Dans le document Thèse de doctorat Présentée (Page 178-182)

société en réseaux

4.2.1. Le numérique accompagne des transformations sociales

Le logiciel identifie un couple d’expressions qui précise la nature de la technologie en question tout au long du corpus. Elle est sans surprise en cohérence avec les innovations sur lesquelles reposent les plates-formes d’ « économie collaborative » : le terme « technology » est juxtaposé 41 fois à « web » et associé à « open source » à 27 reprises.

Substantifs adjacents au terme « technology » [2826 équivalents sémantiques dans 3964 articles] Corpus « shareable.net » et « ouishare.magazine.net » confondus 1. People (85) 2. City (79) 3. Way (68) 4. Company (67) 5. Information (60) 6. Community (55) 7. Government (51) 8. Network (47) 9. Space (46) 10. Web (41)

Figure 24: recherche des substantifs adjacents au terme « technology » (Tropes)
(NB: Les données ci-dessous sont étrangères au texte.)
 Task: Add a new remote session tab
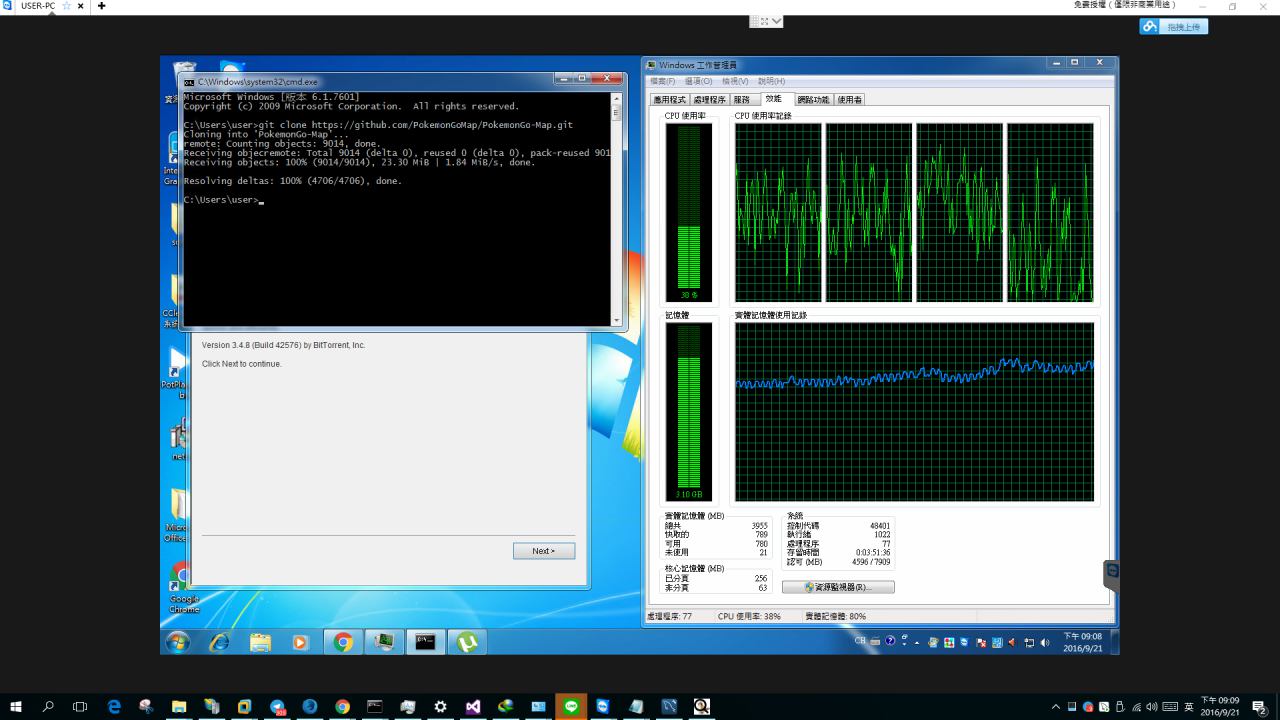[x=101, y=6]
Un article souligne l’influence de la technologie sur la manière de concevoir la possession et le partage. L’auteur y décrit une transformation du consumérisme en « transumérisme », concept selon lequel l’usage d’un bien ne nécessite pas forcément sa propriété. Bien que des ressorts sociologiques et économiques jouent un rôle dans le changement des modes de consommation des sociétés post-industrielles, cette vaste transformation est largement stimulée par les innovations successives de l’informatique (web de première et de seconde génération) :

En effet, je crois qu'un des plus grands moteurs de la tendance du transumérisme est la technologie informatique. [...] Mais la technologie informatique est loin d’en être l’unique facteur. Au contraire, plusieurs facteurs d’ordres sociaux et économiques ont également convergé pour rendre la location et le partage plus attrayants que la propriété, et ce dans de nombreux cas. (Shareable n°3).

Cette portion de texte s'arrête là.